University President Robert S. Nelsen acknowledges CMC’s technological and business importance, while emphasizing the synergy it has with Sac State, as well as the impact it can have on students.


“CMC is targeted at creating sustainable transportation, and sustainability is what Sac State has been about for a long, long time,” said Nelsen, a member of the CMC board, which includes representatives from SMUD, the Greater Sacramento Economic Council (GSEC), EnerTech Capital, and UC Davis among other thought leaders in clean technology innovation. “This is exciting from an entrepreneurial standpoint because it brings start-ups – new companies – to life here.


“And our students will have the chance to work in actual manufacturing, in a plant where they will create prototypes of new technology.”


Sac State is positioned to play an important role, said Yvonne Harris, associate vice president for the University’s Offices of Research, Innovation, and Economic Development (ORIED).


“(W)hen an innovation hub like CMC is connected to a university, it is in a position to use the university’s resources, talents, and mechanisms to speed that along,” Harris said. “This has been done in other industry sectors, but Sacramento State is the first in respect to mobility, clean energy, and emerging technologies.”


CMC’s ramp-up factory occupies a vast warehouse at the former U.S. Army Depot. It is being outfitted with large-scale equipment, ranging from a 13-foot welding table and an electric plasma cutter, to a Dynamic 1340G metal lathe and vehicle lifts embedded in the concrete floor.


Sac State student-interns have been on site for several weeks, validating the machinery and running tests to help ensure readiness when CMC’s first client arrives in mid-May.


“It’s exciting to see how the technology will evolve and to watch this warehouse be brought up from nothing to what it will be,” said Sarah Moseley ’20 (Mechanical Engineering), now a graduate student in Mechanical Engineering. Her first client project is to retrofit a trailer with clean technology for CleanStart, a Sacramento-based nonprofit.


The first assignment for Derek Heinemann, a Mechanical Engineering undergraduate, is to design an adaptor for the facility’s entrance ramp that will allow oversize vehicles to enter.

Currently, Sac State has five student-interns committed to working at the site. Sierra College and American River College each have one.

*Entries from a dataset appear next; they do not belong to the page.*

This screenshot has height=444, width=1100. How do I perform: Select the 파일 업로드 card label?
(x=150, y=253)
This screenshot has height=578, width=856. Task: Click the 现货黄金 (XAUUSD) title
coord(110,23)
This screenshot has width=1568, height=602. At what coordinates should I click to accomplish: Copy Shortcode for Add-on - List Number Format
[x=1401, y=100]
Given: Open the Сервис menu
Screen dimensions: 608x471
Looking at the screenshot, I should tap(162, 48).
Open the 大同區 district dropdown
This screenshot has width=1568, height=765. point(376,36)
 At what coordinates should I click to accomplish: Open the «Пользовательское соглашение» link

The students are mentored by Mike Bell, professor of Mechanical Engineering at Sac State and the ramp-up factory’s chief engineer. He also is executive director of Sacramento State’s newly created Office of Clean Energy and Mobility Technologies (OCEMT), which connects Sac State and CMC.


“The University is where the human capital is in place,” Harris said. “Given the emerging clean-energy and mobile technologies that CMC is focused on, we have the College of Engineering and the College of Natural Sciences and Mathematics that will all work together based on specific projects where CMC clients need that level of expertise.”